Sam F. Holocaust testimony (HVT-1719) interviewed by Devorah Mann
- New York, N.Y. : A Living Memorial to the Holocaust-Museum of Jewish Heritage, 1990
- Interview Date
- November 19, 1990.
- 2 copies: 3/4 in. dub; and 1/2 in. VHS with time coding.
- Cite As
- Sam F. Holocaust Testimony (HVT-1719). Fortunoff Video Archive for Holocaust Testimonies, Yale University Library.
Videotape testimony of Sam F., who was born in Kassel, Germany in 1912, one of six children.
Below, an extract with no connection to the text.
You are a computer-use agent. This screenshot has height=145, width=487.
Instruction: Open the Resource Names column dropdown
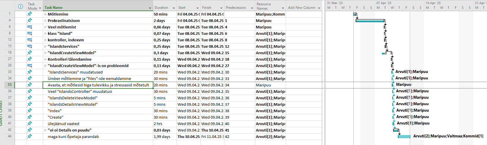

He recounts the family's move to Gusakov after World War I; his father's death after a beating by antisemitic Ukrainians; attending Polish school; learning tailoring at age thirteen; working in Przemyśl from age fifteen onward in the Polish military; German invasion; a mass killing of 500 men in Przemyśl; Soviet occupation days later; German invasion; fleeing to the village of a Ukrainian, non-Jewish tailor whom he had helped before; working for him while posing as a non-Jew; hearing his family had been ghettoized in and deported from Przemyśl (no one survived); liberation by Soviet troops in 1944; serving in the Soviet military; returning to Przemyśl; hearing of a pogrom; fleeing to the American occupied zone; living in displaced persons camps in Kassel and Bindermichl; organizing tailor shops there; assistance from the Joint and UNRRA; and emigration to the United States in May 1948. Mr. F. notes he married a woman who had left Gusakov in 1939, weeks before German invasion.